Collected data
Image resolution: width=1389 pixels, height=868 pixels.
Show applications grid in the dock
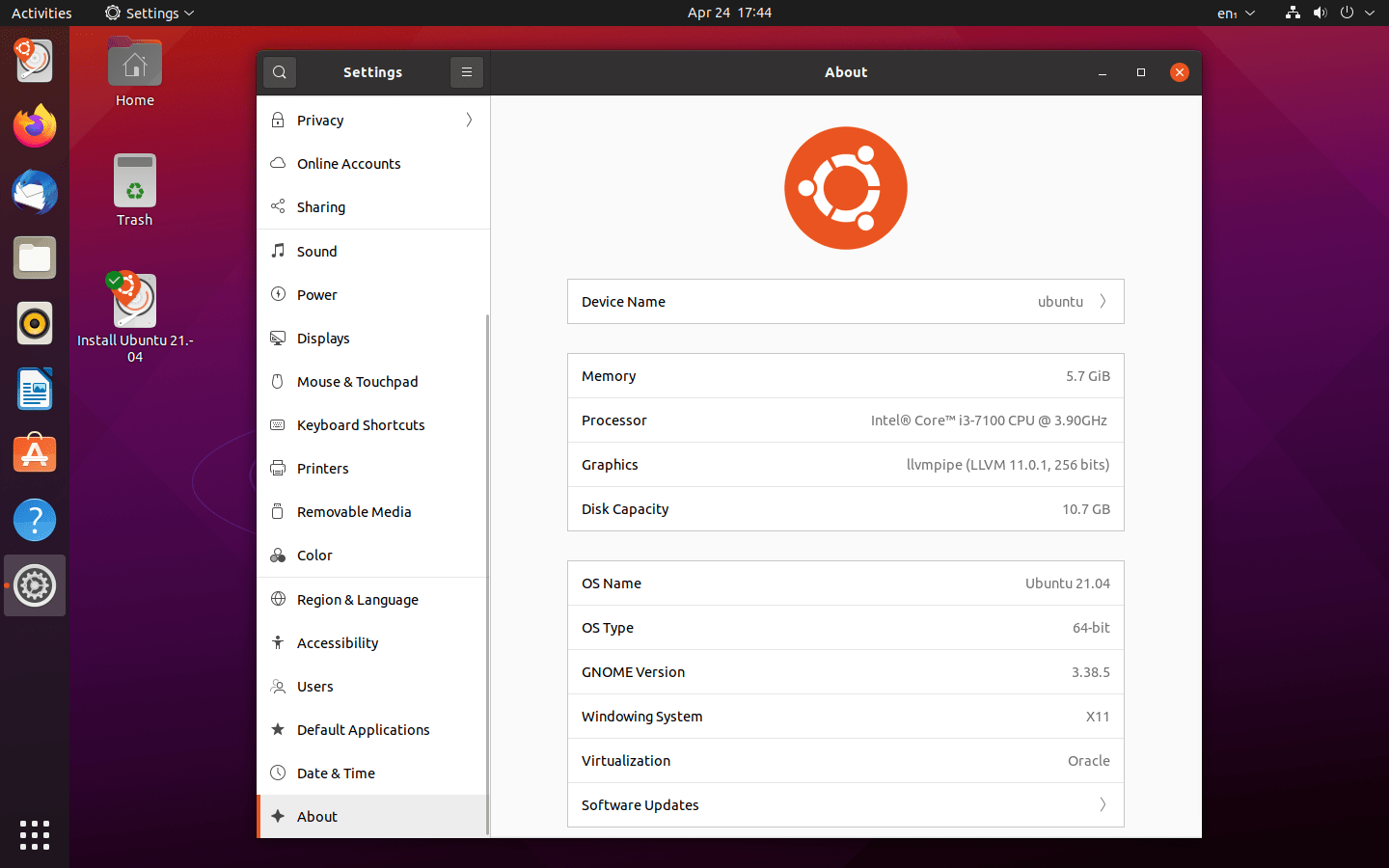click(35, 835)
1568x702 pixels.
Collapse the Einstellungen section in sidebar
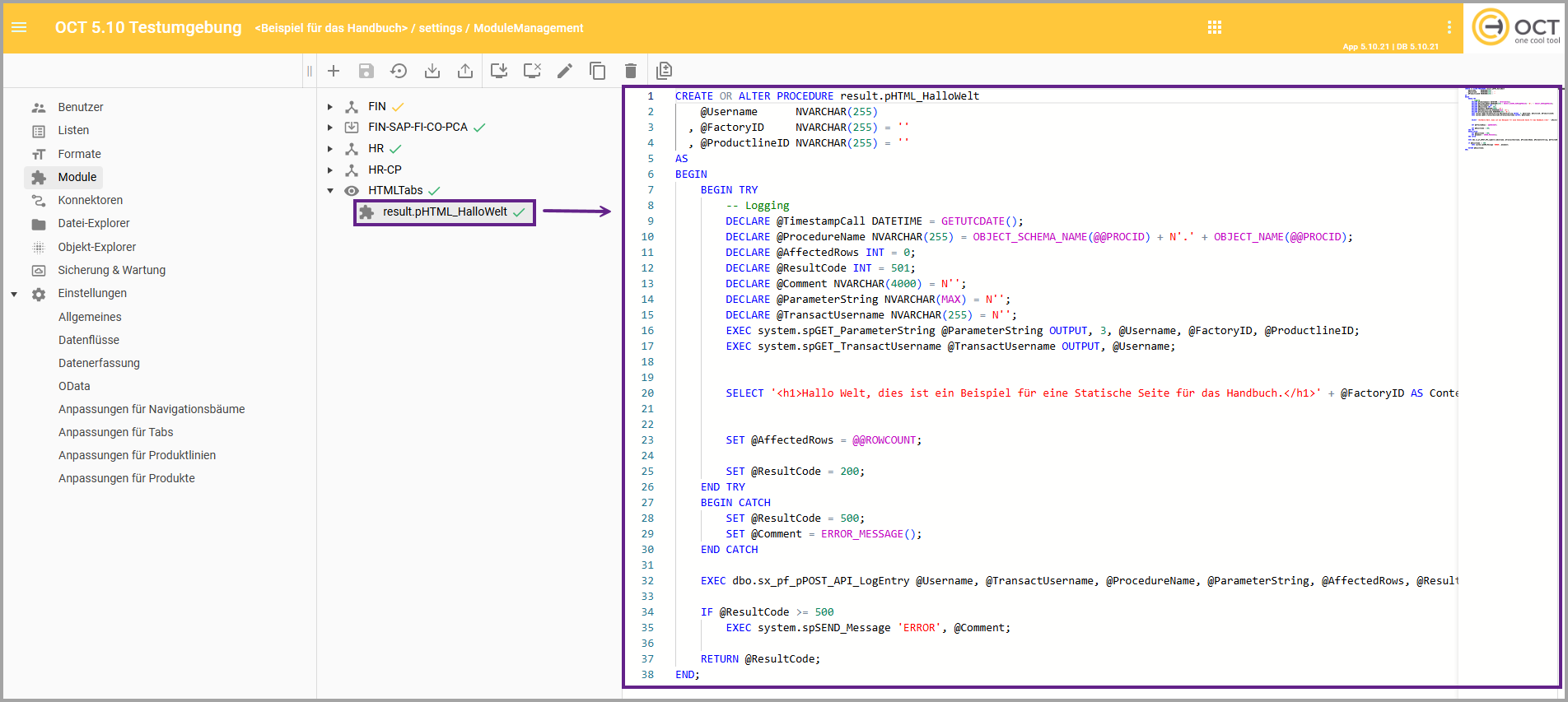14,294
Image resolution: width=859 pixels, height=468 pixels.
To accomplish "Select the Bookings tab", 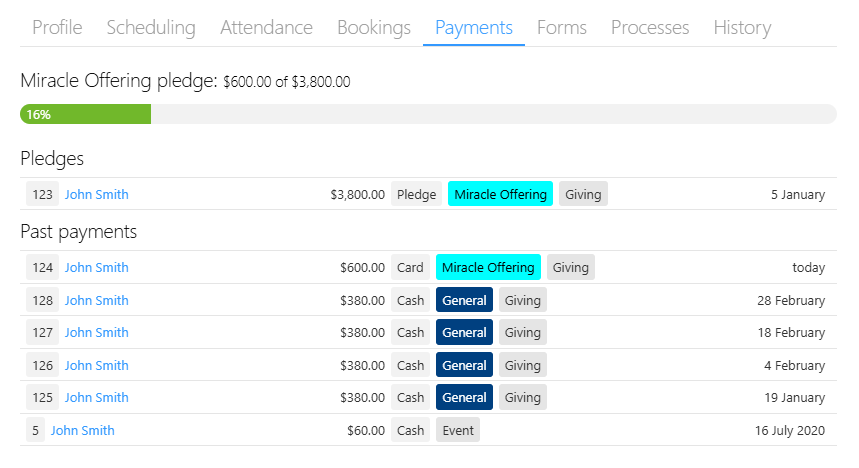I will tap(374, 27).
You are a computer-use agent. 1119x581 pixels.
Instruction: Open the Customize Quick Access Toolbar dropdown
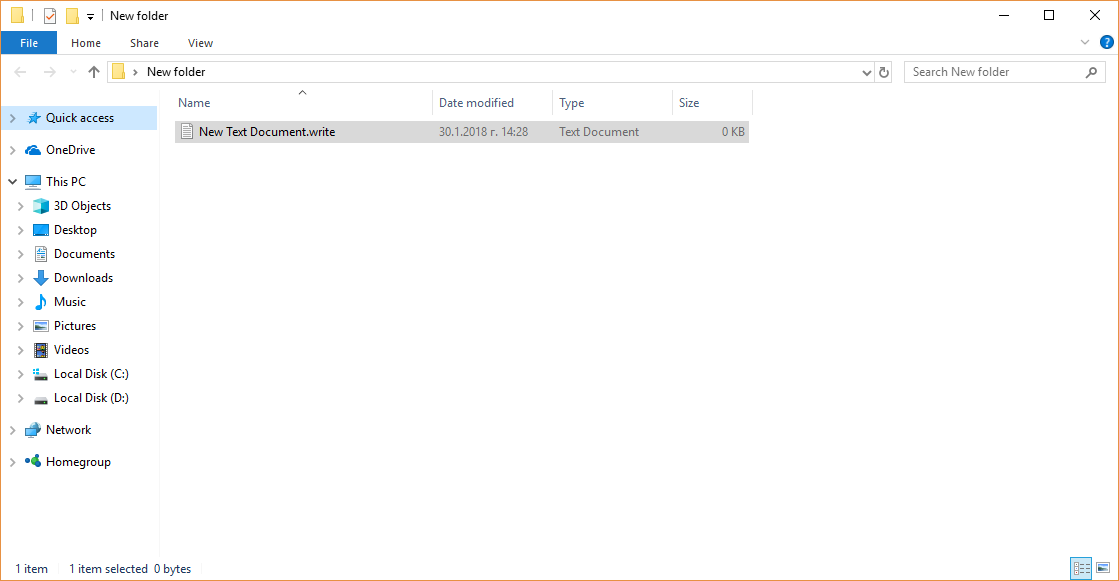pos(90,17)
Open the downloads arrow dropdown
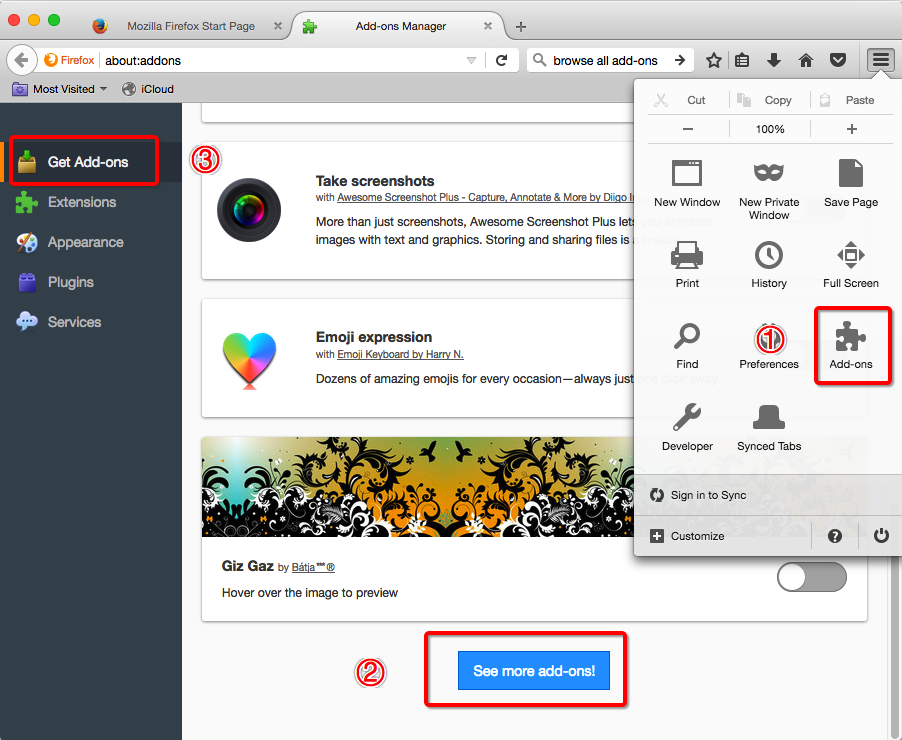Image resolution: width=902 pixels, height=740 pixels. [x=774, y=60]
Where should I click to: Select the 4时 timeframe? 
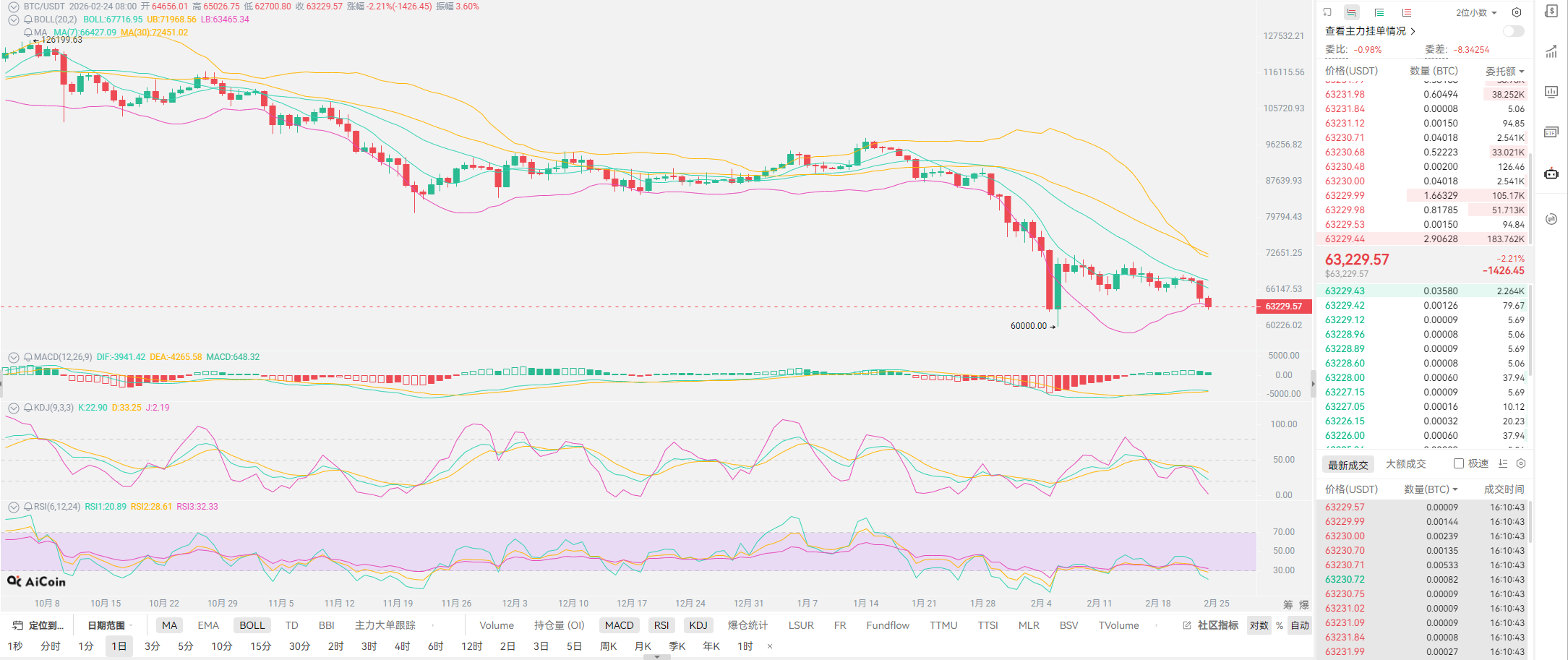[x=402, y=646]
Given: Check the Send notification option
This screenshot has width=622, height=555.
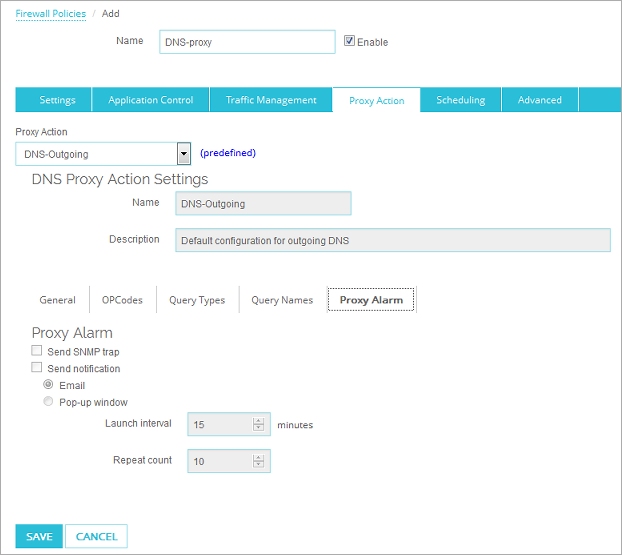Looking at the screenshot, I should tap(37, 368).
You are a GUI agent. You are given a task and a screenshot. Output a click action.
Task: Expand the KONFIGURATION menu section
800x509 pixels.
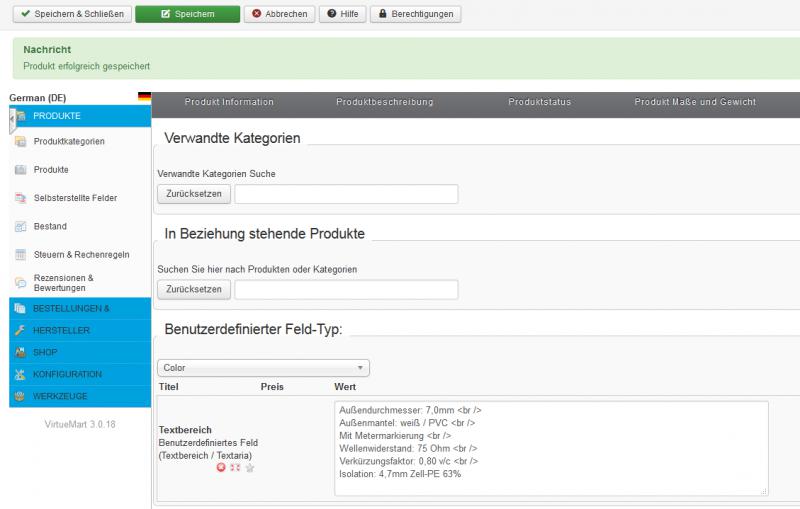(67, 374)
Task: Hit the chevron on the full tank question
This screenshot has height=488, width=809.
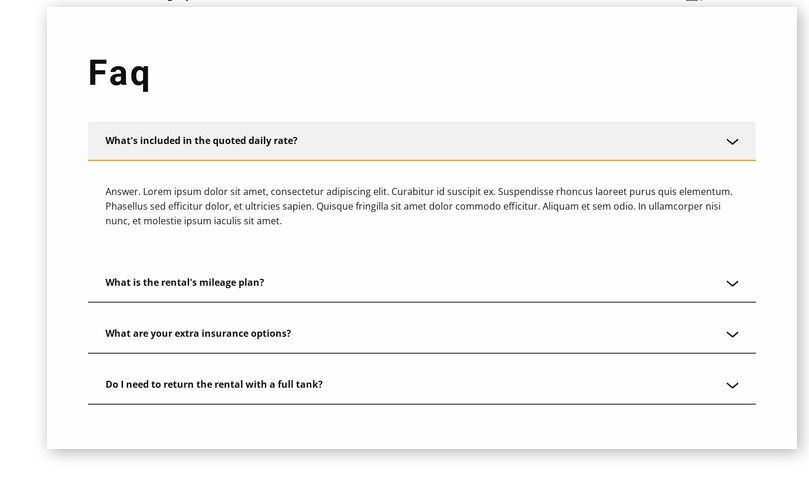Action: [732, 386]
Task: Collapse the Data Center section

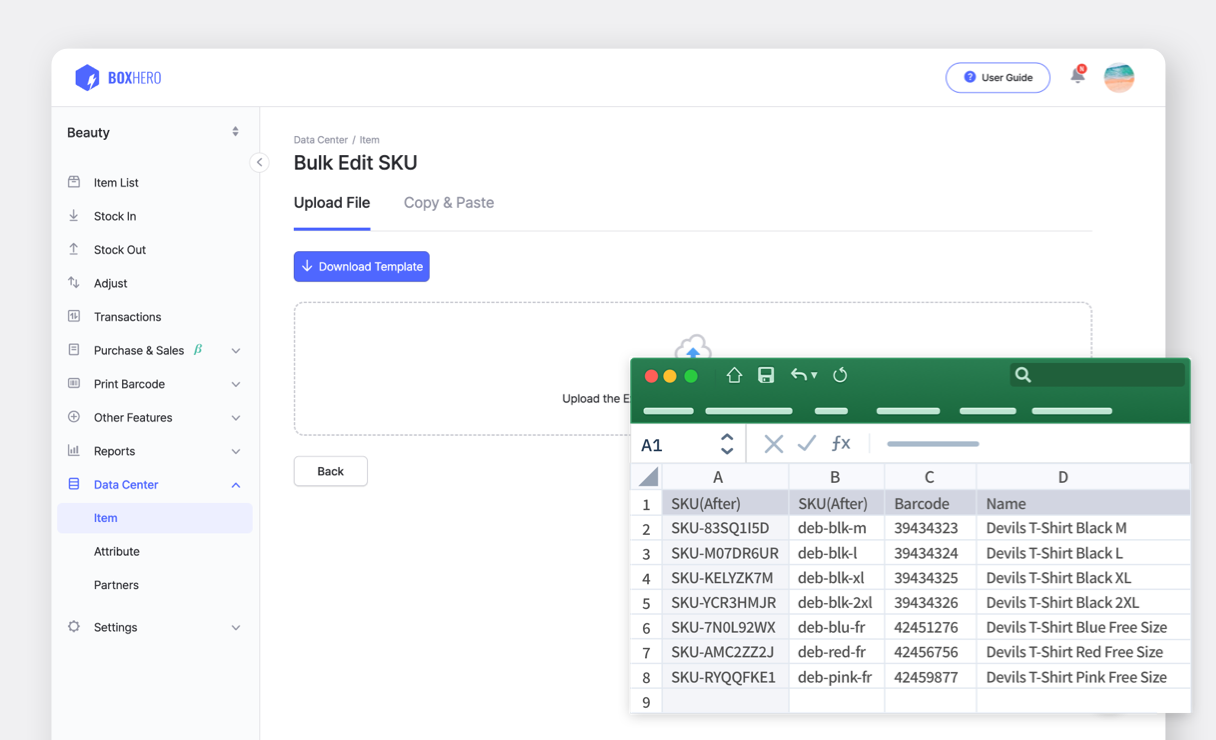Action: pyautogui.click(x=236, y=484)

Task statement => In the records above, some lines may contain the word "agent"; copy every one of them.

Response to this task =>
You are a computer-use agent. 1119x581 pixels.
You are a GUI agent. You are given a task and a screenshot. Output a click action.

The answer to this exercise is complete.